Cross-posted at Huffington Post and Daily Kos.
After the drubbing Republicans took from Latino voters in the 2012 elections, some of the party’s leaders began to talk openly about the stark choice they face: appeal to a diversifying America, or risk extinction as a national party.
This isn’t just a political choice, it’s a policy choice too. Already we’re seeing signs that the old guard is still in charge of the Republican immigration strategy in the House.
Let’s be clear: Mitt Romney’s self-deportation platform came straight from the playbook of Rep. Lamar Smith and his Kansas crony Kris Kobach. That’s the same Member of Congress who championed the notorious 1996 anti-immigrant laws and who called the DREAM Act an “a nightmare for the American people” in 2010. He was the guy in charge of immigration policy for the House before the election, and he’s still in charge today.
On Nov. 30, the House passed the Smith-crafted immigration bill that kills the diversity visa program and transfers those visas over to high-skilled immigrants. In a post titled “A Bad Start on Immigration Reform,” Lawrence Downes from The New York Times examines the “STEM” bill and exposes Smith’s cynical deception:
Representative Lamar Smith, chairman of the House Judiciary Committee, is offering a new version of an old immigration bill that’s due to be voted on this week. It’s being touted by supporters as a signal that the Republican Party understands the election message sent by voters — particular Latinos and Asians — in favor of immigration reform.Don’t be fooled. The resurrected STEM Jobs Act is a tweaked version of a bad bill that died earlier this year in the House, and it’s bad for the same reasons as before. The bill increases visas for immigrants skilled in STEM fields — science, technology, engineering and math — by eliminating another visa category entirely: the “diversity” visas set aside for people from countries with relatively low immigration rates to the United States.
Here’s the math: Add 55,000 new visas for immigrants with advanced STEM degrees.

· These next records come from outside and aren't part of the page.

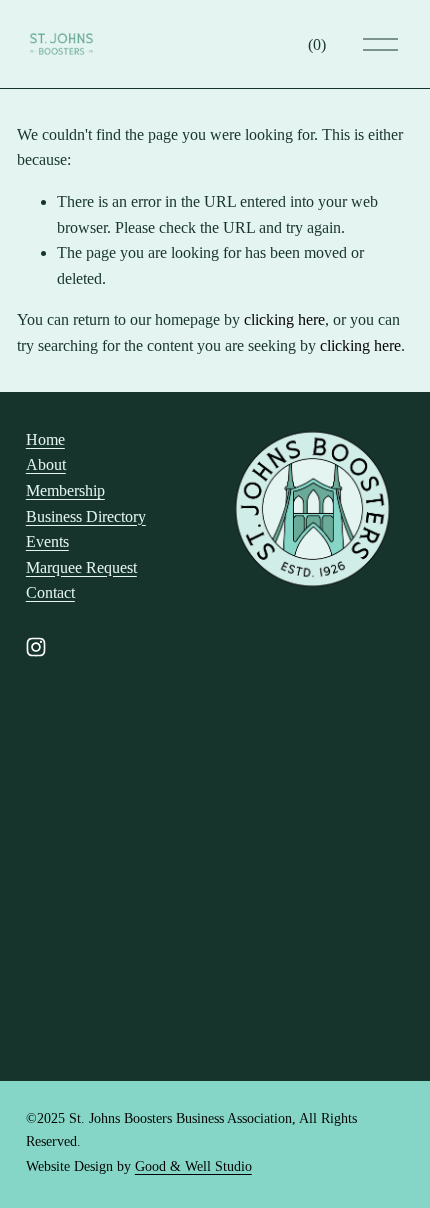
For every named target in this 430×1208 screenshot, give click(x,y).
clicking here (284, 319)
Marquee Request (81, 567)
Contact (50, 592)
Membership (65, 490)
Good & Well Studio (193, 1166)
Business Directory (86, 516)
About (46, 464)
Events (47, 541)
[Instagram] (36, 647)
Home (45, 439)
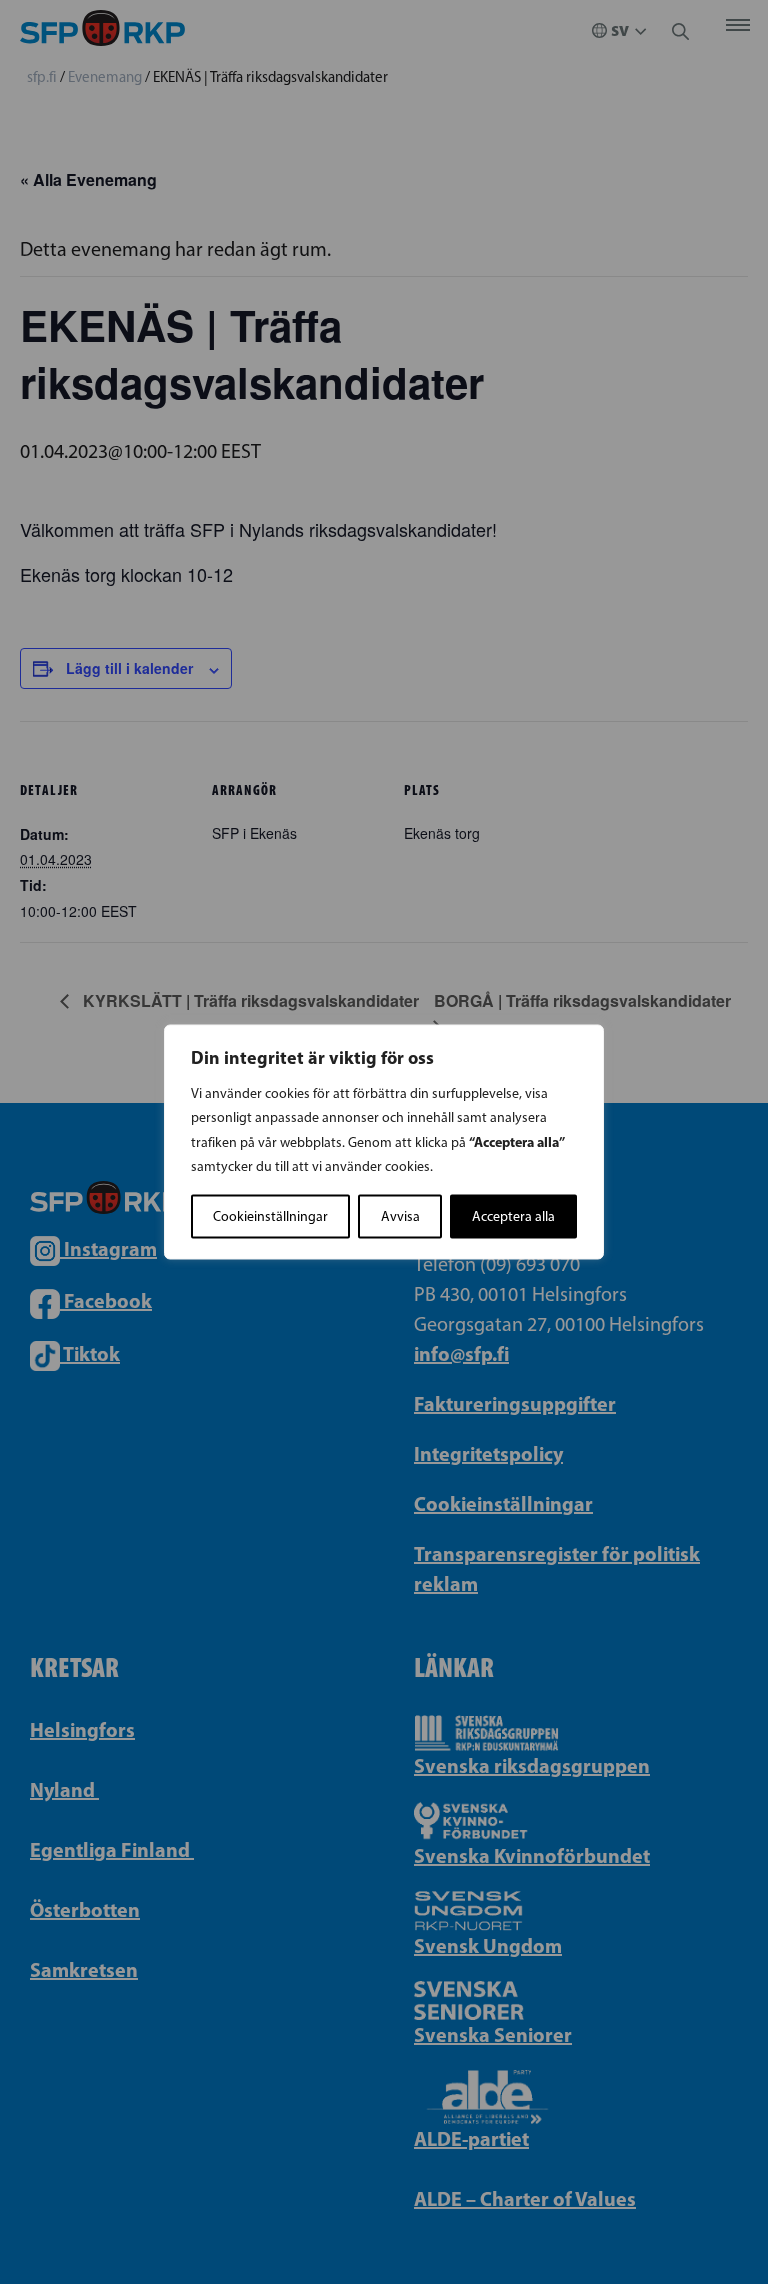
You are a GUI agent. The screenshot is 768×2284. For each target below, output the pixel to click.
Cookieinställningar (270, 1216)
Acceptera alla (513, 1216)
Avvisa (400, 1216)
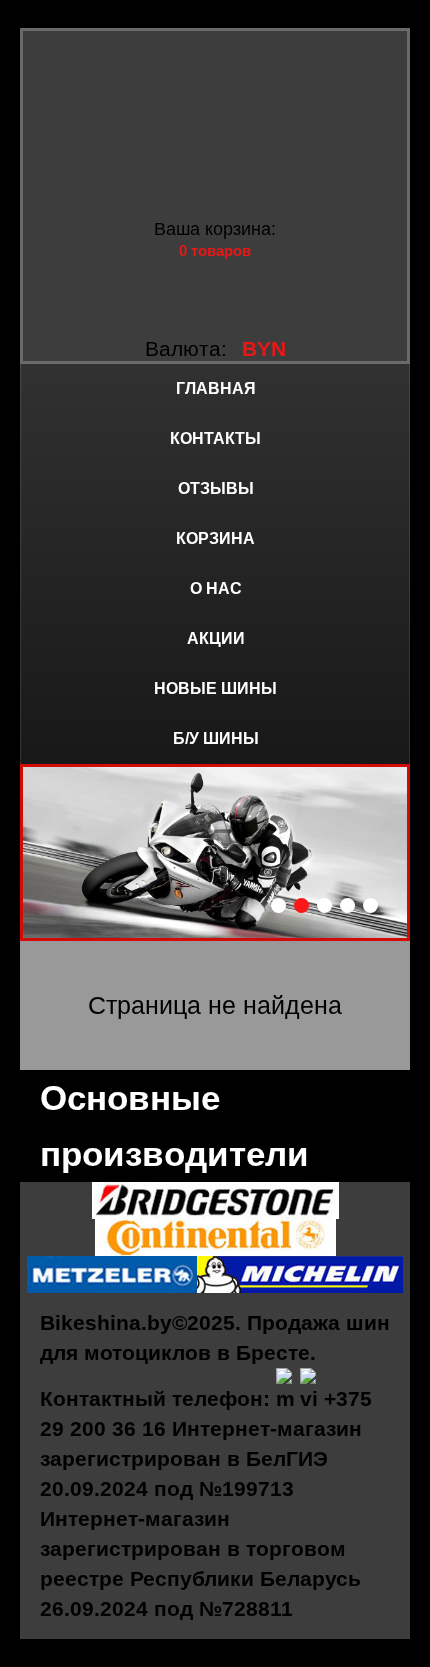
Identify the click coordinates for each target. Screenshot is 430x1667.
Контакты (215, 438)
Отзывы (216, 488)
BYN (264, 348)
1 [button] (278, 905)
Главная (216, 388)
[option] (215, 852)
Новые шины (215, 688)
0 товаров (215, 250)
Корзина (215, 538)
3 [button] (324, 905)
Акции (216, 638)
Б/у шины (216, 738)
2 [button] (301, 905)
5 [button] (370, 905)
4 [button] (347, 905)
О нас (216, 588)
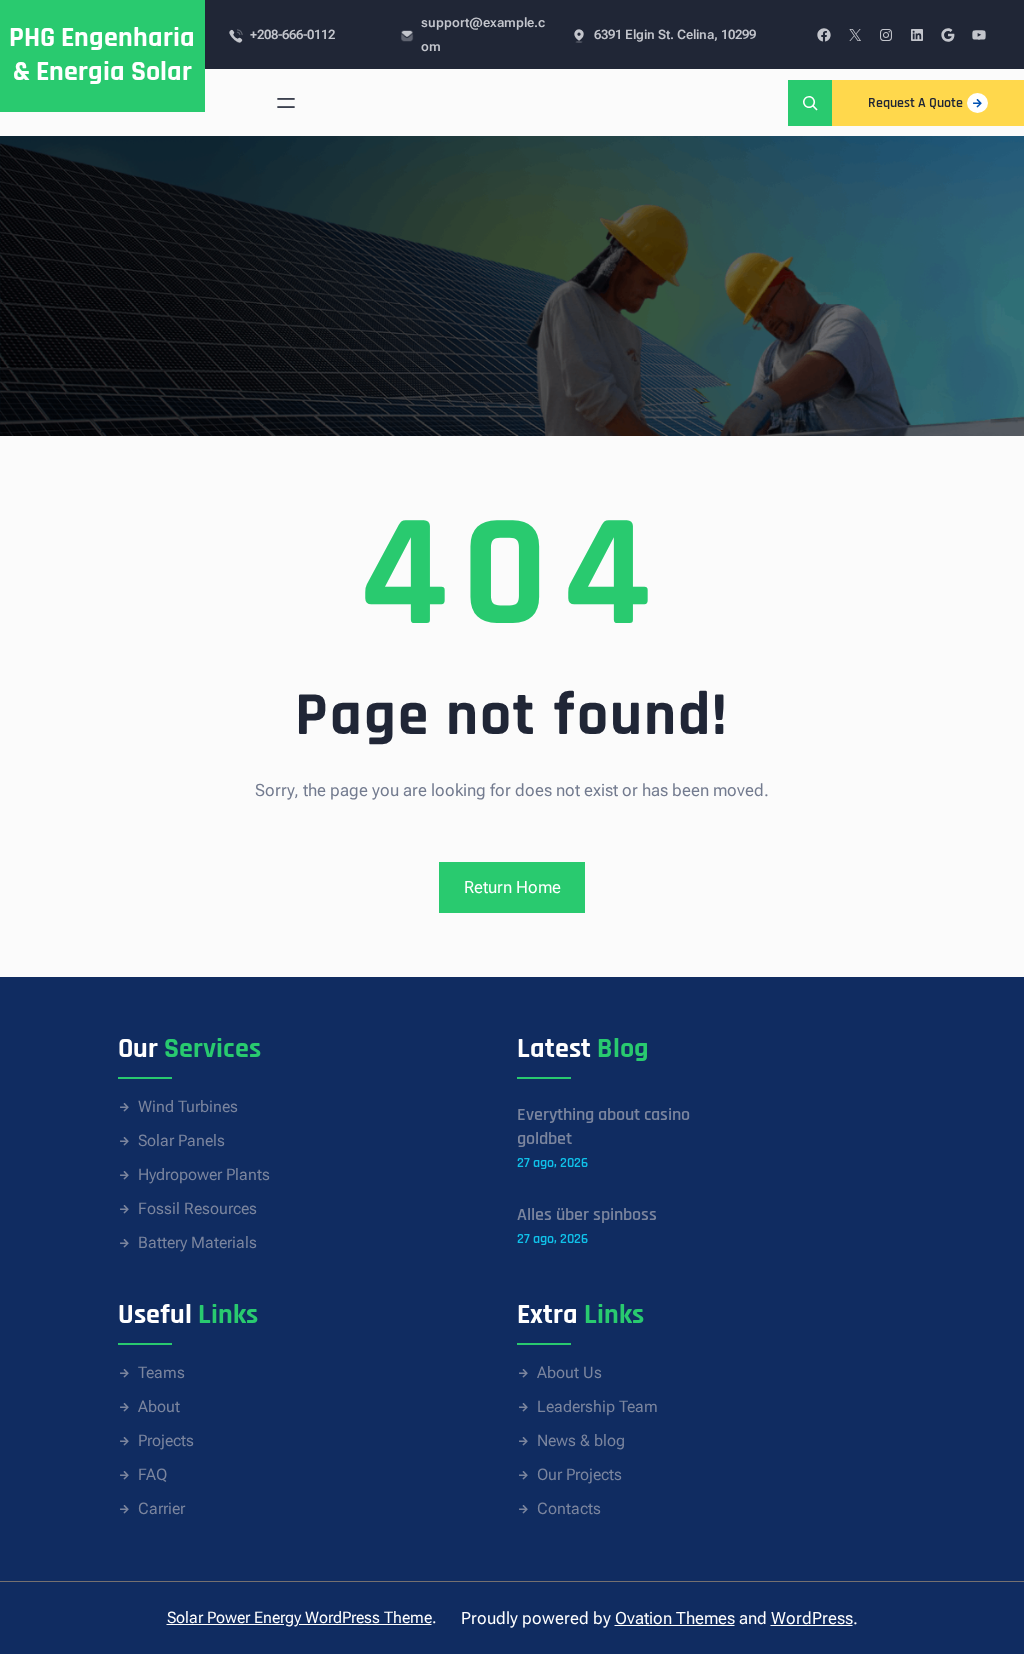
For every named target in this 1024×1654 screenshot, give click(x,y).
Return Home (512, 887)
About (159, 1406)
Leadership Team (597, 1406)
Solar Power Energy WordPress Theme (299, 1617)
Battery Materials (197, 1242)
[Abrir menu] (286, 103)
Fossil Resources (197, 1208)
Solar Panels (181, 1140)
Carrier (161, 1508)
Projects (166, 1440)
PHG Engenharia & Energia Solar (102, 55)
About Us (569, 1372)
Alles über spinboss (587, 1214)
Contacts (569, 1508)
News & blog (581, 1440)
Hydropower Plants (204, 1174)
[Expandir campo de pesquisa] (810, 102)
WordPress (812, 1618)
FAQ (152, 1474)
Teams (161, 1372)
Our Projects (579, 1474)
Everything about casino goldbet (603, 1126)
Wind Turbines (188, 1106)
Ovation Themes (675, 1618)
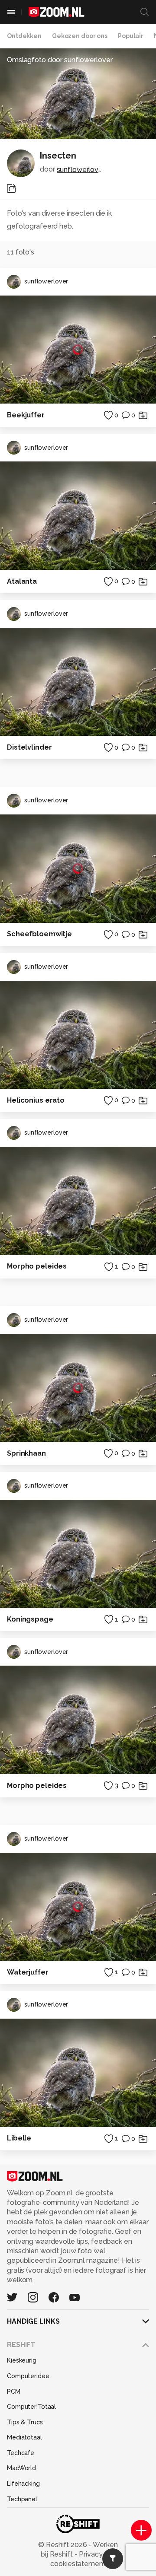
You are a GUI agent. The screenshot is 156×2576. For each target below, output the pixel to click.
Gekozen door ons (79, 35)
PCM (13, 2391)
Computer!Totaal (31, 2406)
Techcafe (20, 2452)
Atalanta (22, 581)
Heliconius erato (36, 1100)
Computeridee (28, 2375)
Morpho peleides (37, 1266)
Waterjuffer (28, 1972)
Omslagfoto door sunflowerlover (59, 60)
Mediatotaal (24, 2437)
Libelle (19, 2138)
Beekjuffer (26, 415)
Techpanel (22, 2499)
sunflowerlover (80, 169)
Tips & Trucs (25, 2422)
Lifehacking (23, 2483)
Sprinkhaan (26, 1453)
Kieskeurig (21, 2360)
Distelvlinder (29, 747)
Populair (130, 35)
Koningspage (30, 1619)
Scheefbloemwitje (39, 934)
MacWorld (21, 2468)
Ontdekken (24, 35)
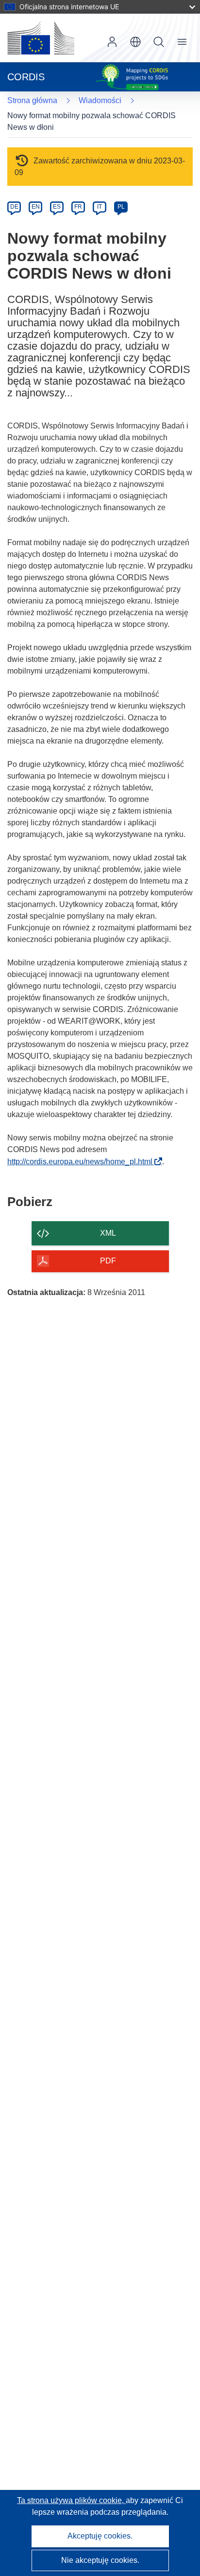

Take away 55,000 diversity visas. A zero-sum game, in pro-immigrant disguise.
Why rob Peter to pay Paul? Because that is how Lamar Smith operates. He is exploiting the high-tech community’s legitimate need for more green cards in a way that pits constituencies against each other, gives the back of the hand to lower-skilled immigrants from diverse backgrounds and, over time, actually reduces overall legal immigration levels.
While Smith’s new bill includes a provision on family-based immigration in order to appear reasonable, the devil is in the details. Crafted without input from Democrats or immigration advocates, the provision allows some relatives of legal residents to enter the country sooner, but with fewer rights than current law. Still others who can currently immigrate legally are cut out completely. As a result, the bill stands little chance of getting approved.
We just had an election where the Lamar Smith approach to immigration policy was adjudicated and failed. The policies and rhetoric of Smith and his allies ignored our nation’s diversity, drove Latino voters into the arms of Democrats, cost the GOP a chance at the White House and the Senate and reduced GOP ranks in the House. And now, their first act on immigration is to move a Smith-crafted immigration bill that eliminates the diversity visa program? If this is the ‘new’ Republican strategy on immigration, it sure looks a lot like the old Republican strategy on immigration.
Lawrence Downes is right: If the Republicans are going to offer real immigration reform, they will have to do better than this.
And, we’ll know House Republicans are serious about real immigration reform when Lamar Smith isn’t writing their bills. For now, unfortunately, they still seem willing to follow Smith off the demographic cliff.